The energy operator is obtained via the so-called correspondence principle. This means that one considers the classical expression for the total energy
$$\frac{p^2}{2m}+V(x)$$
and replaces the momentum and position variables (numbers in classical mechanics) by the momentum and position operators. $p^2/2m$ is the kinetic energy (it's just another way of writing $\frac{1}{2}mv^2$) and $V(x)$ is the potential energy.
$V$ is first of all just a function of its argument. If you write $V(x)$, you evaluate this function at (the number) $x$. If you write $V(\hat x)$, you replace the position (number) with the position operator, so the whole thing, $V(\hat x)$ is also an operator, specifically the potential energy operator.
This is how you obtain the energy operator $\hat E$ (also called Hamiltonian and thus conventionally written as $\hat H$) from the correspondence principle. This is more of an axiom of quantum mechanics, there is no inherent motivation. The idea is that in the classical limit, the results of classical physics, specifically the classical expression for the energy, should be retrievable.
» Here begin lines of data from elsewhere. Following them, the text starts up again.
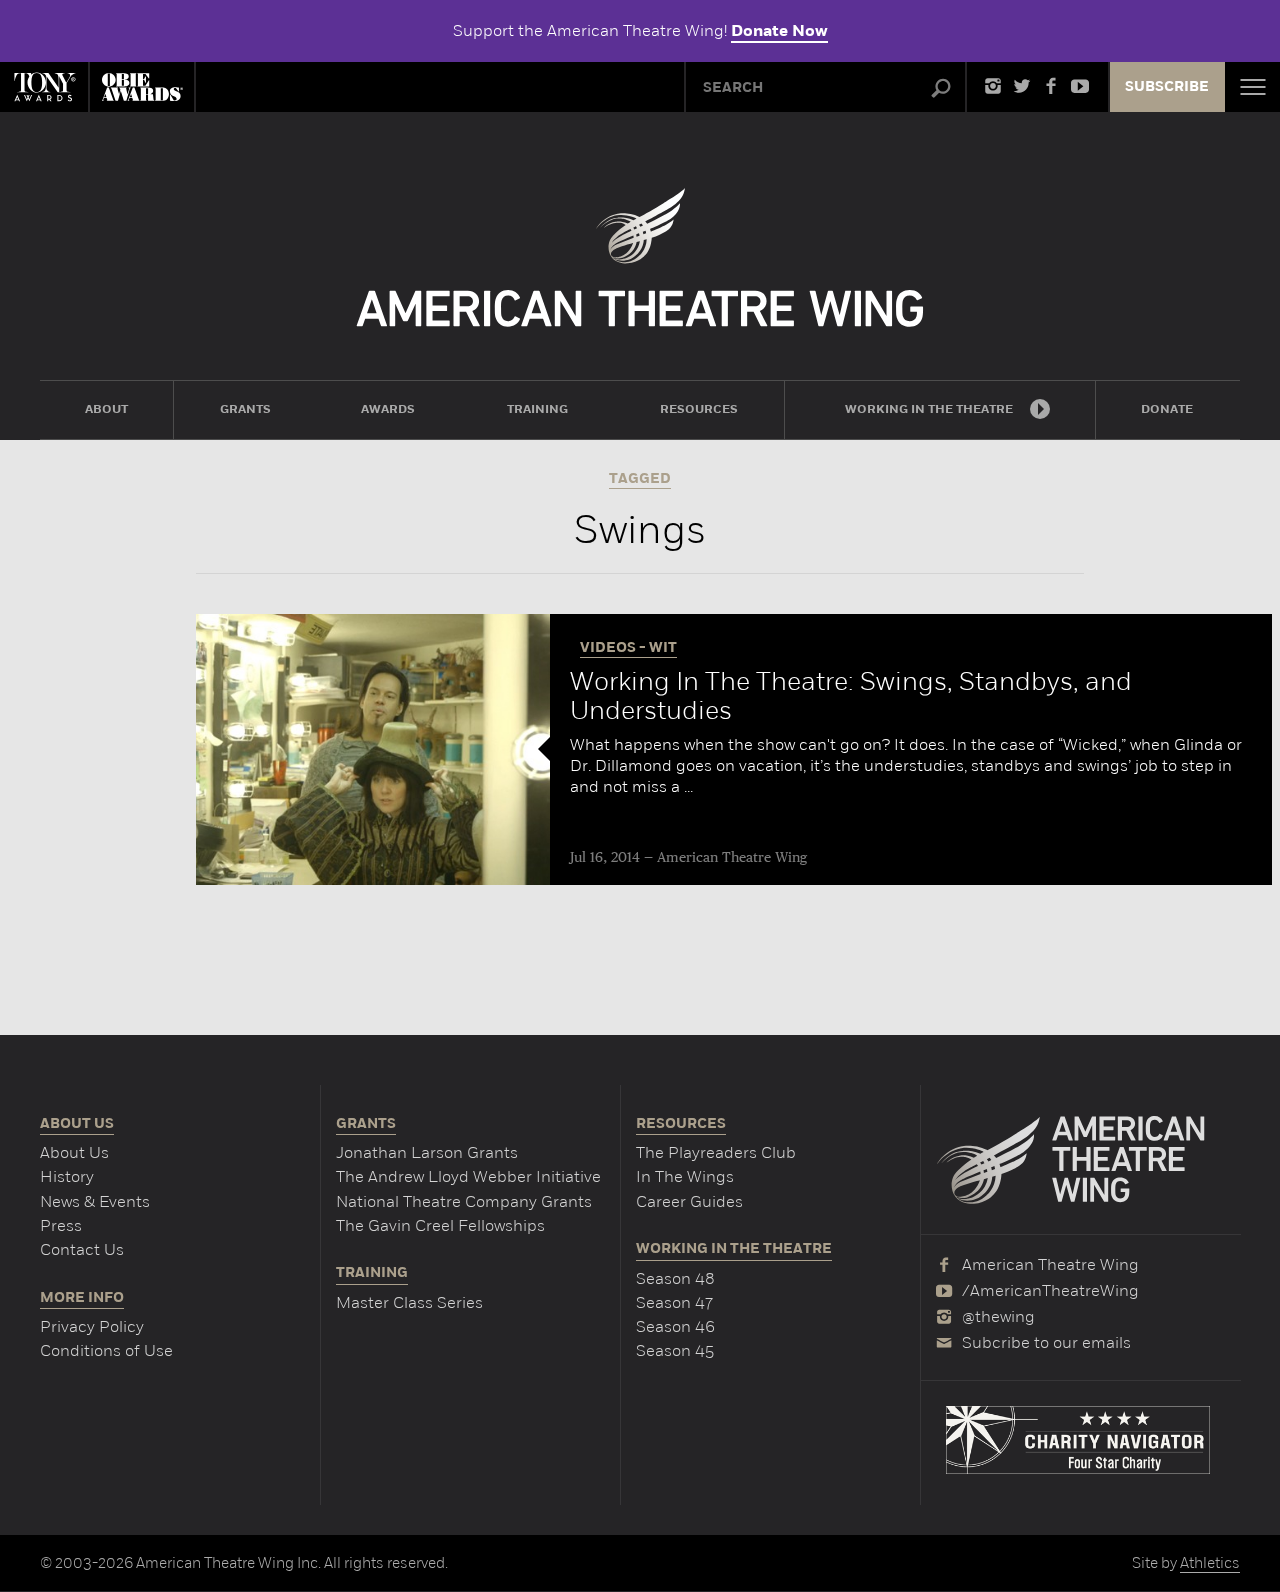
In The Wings (685, 1176)
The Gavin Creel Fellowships (440, 1225)
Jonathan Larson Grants (427, 1152)
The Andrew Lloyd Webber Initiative (468, 1176)
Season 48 (675, 1278)
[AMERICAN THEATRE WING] (640, 257)
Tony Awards (44, 87)
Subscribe (1167, 87)
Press (61, 1225)
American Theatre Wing (732, 858)
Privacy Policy (92, 1326)
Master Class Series (409, 1302)
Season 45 (675, 1350)
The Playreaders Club (716, 1152)
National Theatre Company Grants (464, 1201)
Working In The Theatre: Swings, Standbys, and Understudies (851, 696)
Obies (142, 87)
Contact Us (82, 1249)
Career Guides (689, 1201)
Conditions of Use (106, 1350)
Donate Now (779, 31)
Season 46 (675, 1326)
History (67, 1176)
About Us (74, 1152)
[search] (941, 89)
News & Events (95, 1201)
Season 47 (674, 1302)
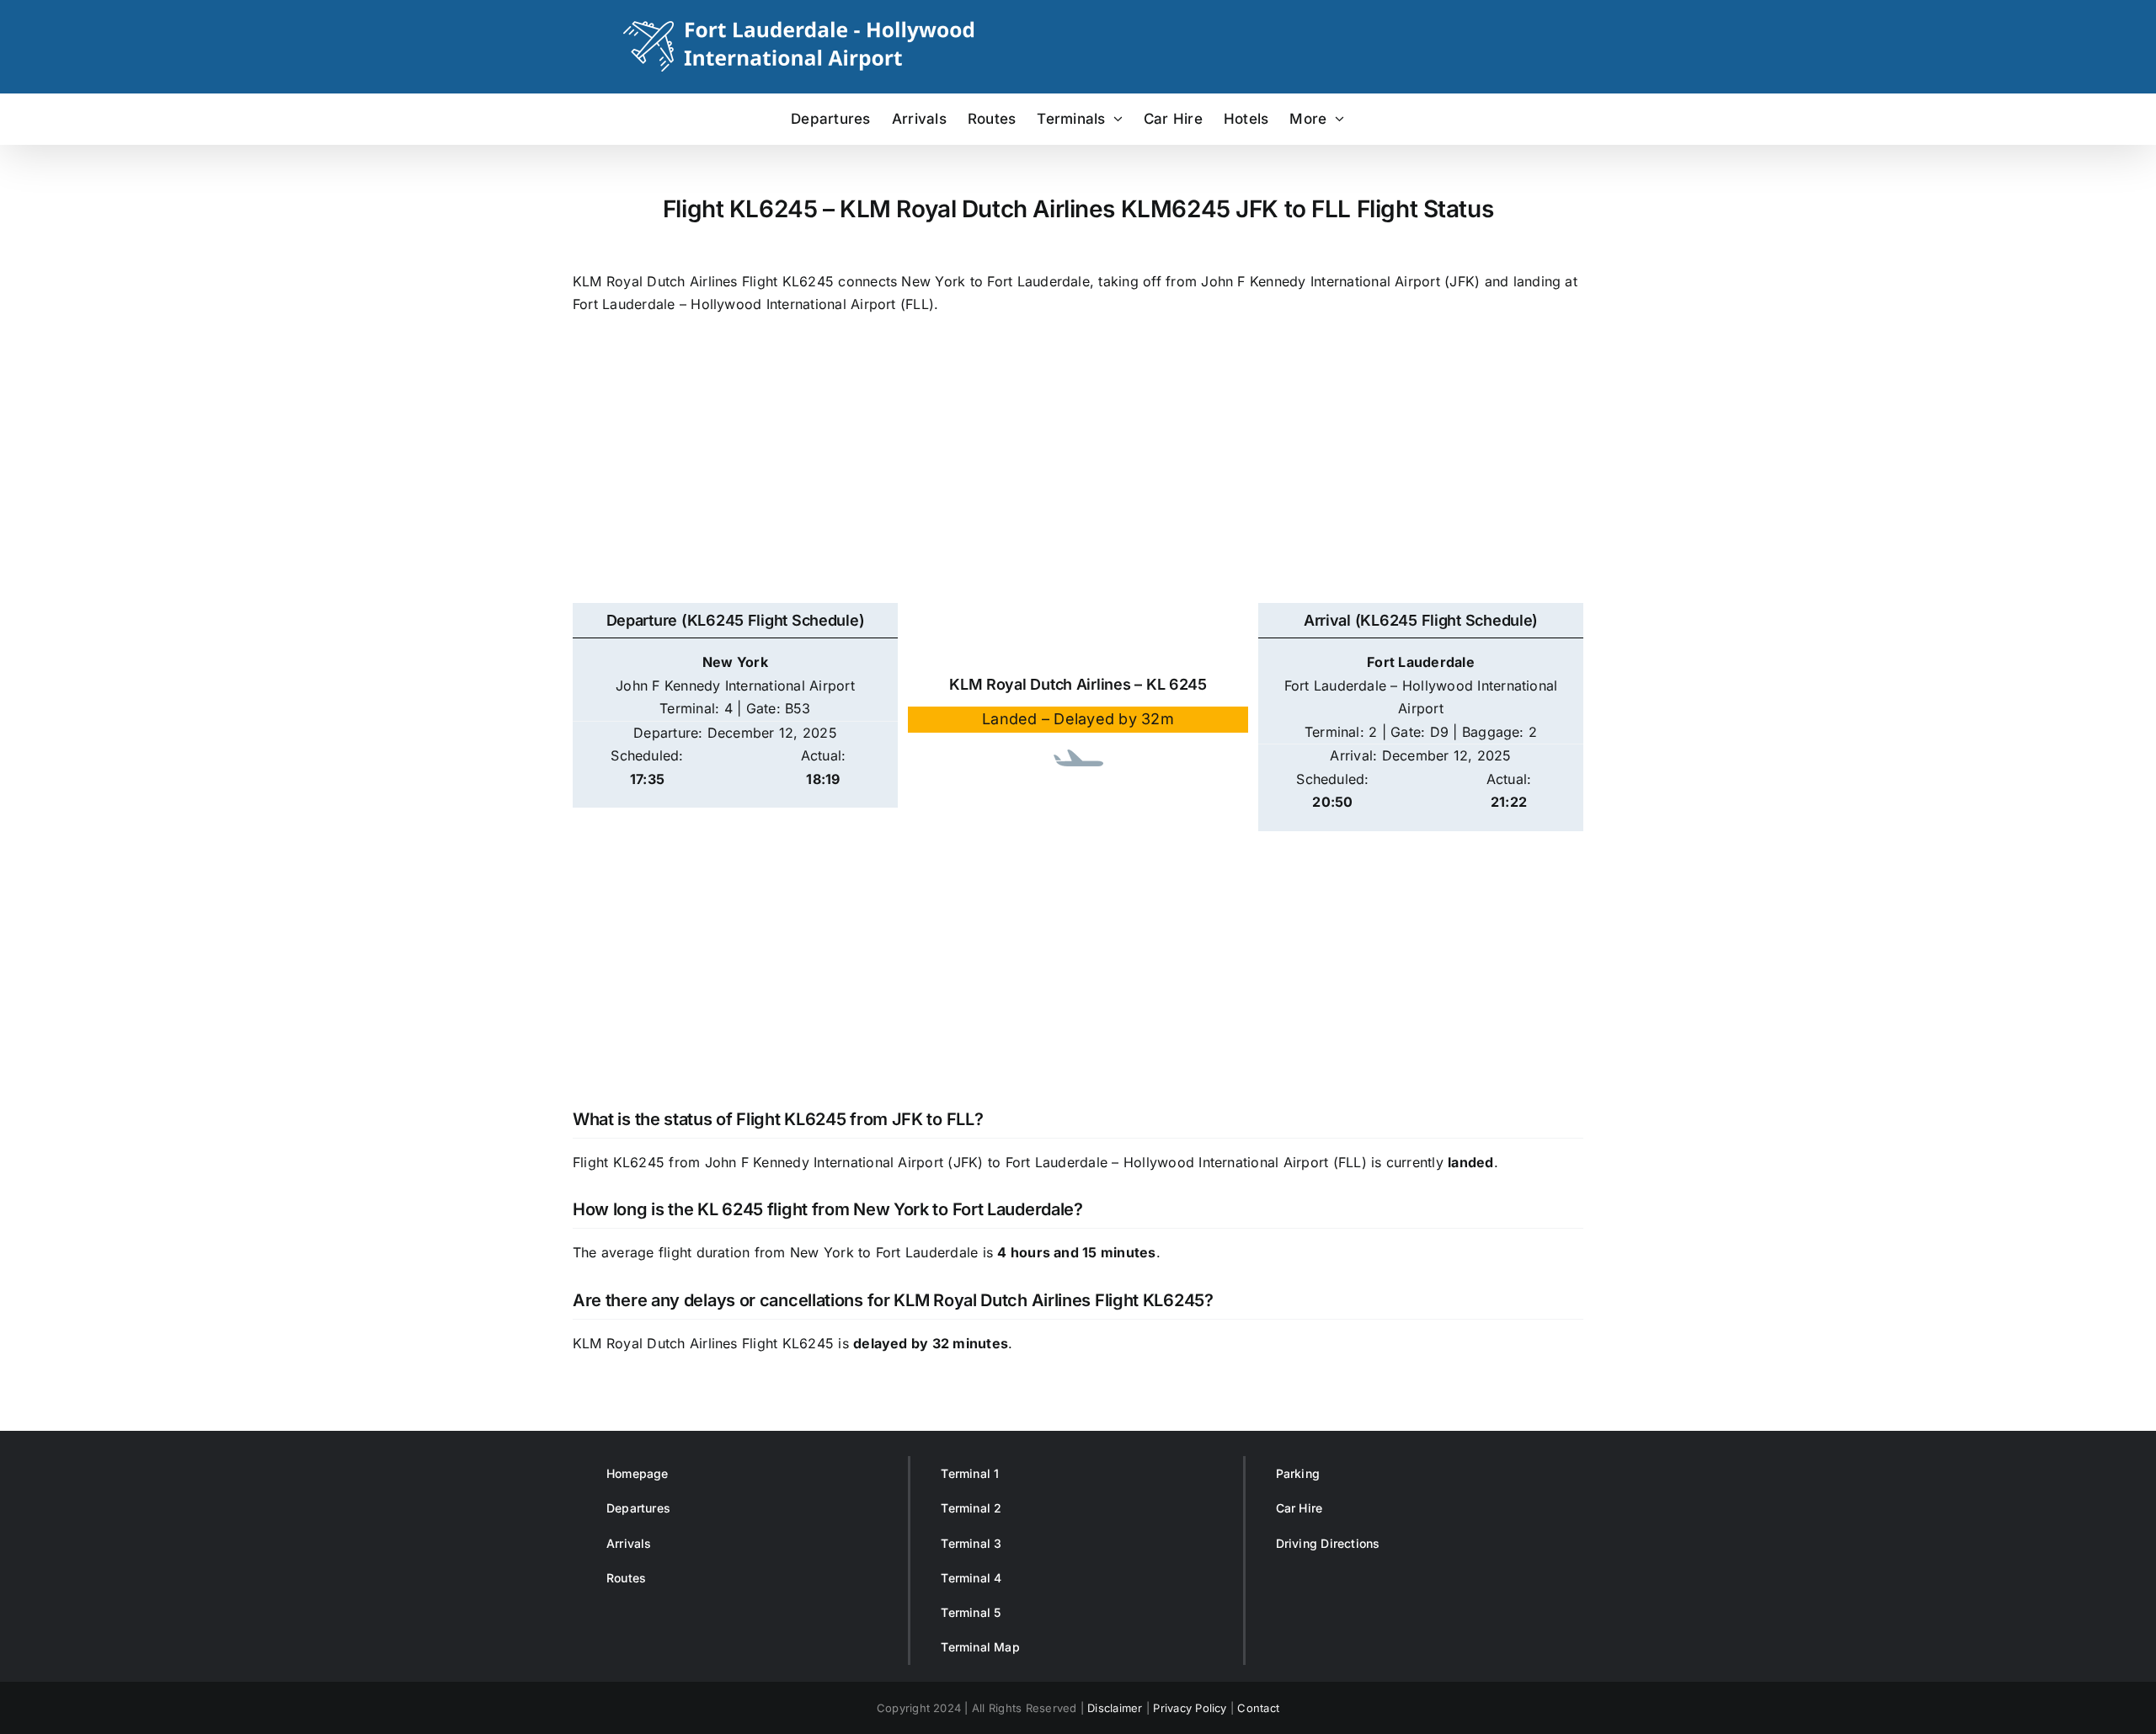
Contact (1258, 1708)
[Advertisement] (1078, 468)
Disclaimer (1114, 1708)
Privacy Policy (1189, 1708)
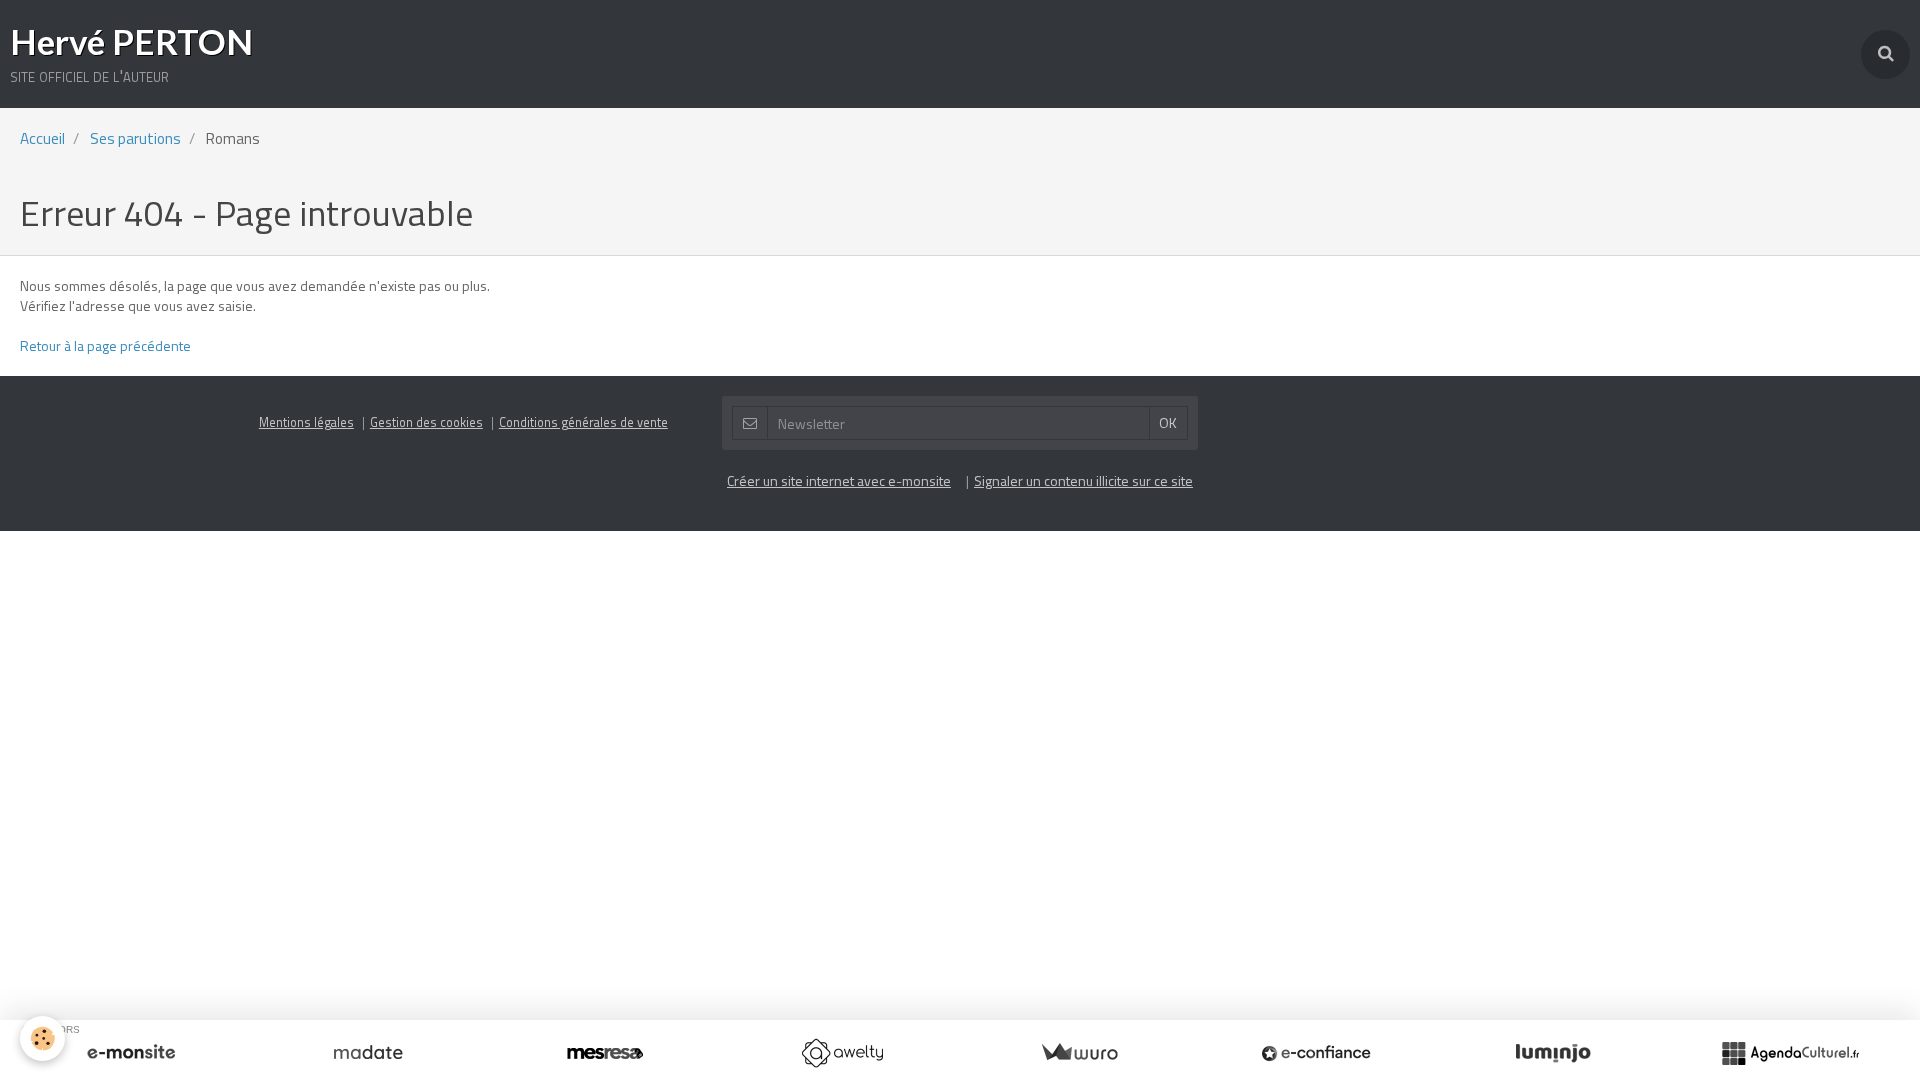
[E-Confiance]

Now, when you want a specific realization of the position and momentum operators on the Hilbert space the wave functions are going to live in, you replace $\hat x\psi(x)$ by $x\psi(x)$, i.e. the position operator acts on a wave function by multiplying it with $x$, and $\hat p\psi(x)$ with $-i\hbar\partial_x\psi(x)$. By the same token, the energy operator is written as $i\hbar\partial_t$. Note, that the form of the momentum operator and the energy operator are somewhat similar they differ only by $\partial_x$ being replaced with $\partial_t$. If you know Noether's theorem, you will be able to appreciate this fact.
Equating both forms of the energy operator gives the time-dependent Schrödinger equation:
$$i\hbar\partial_t\psi(x)=\hat H\psi(x)$$
where
$$\hat H = \frac{\hat{p}^2}{2m}+V(\hat x)$$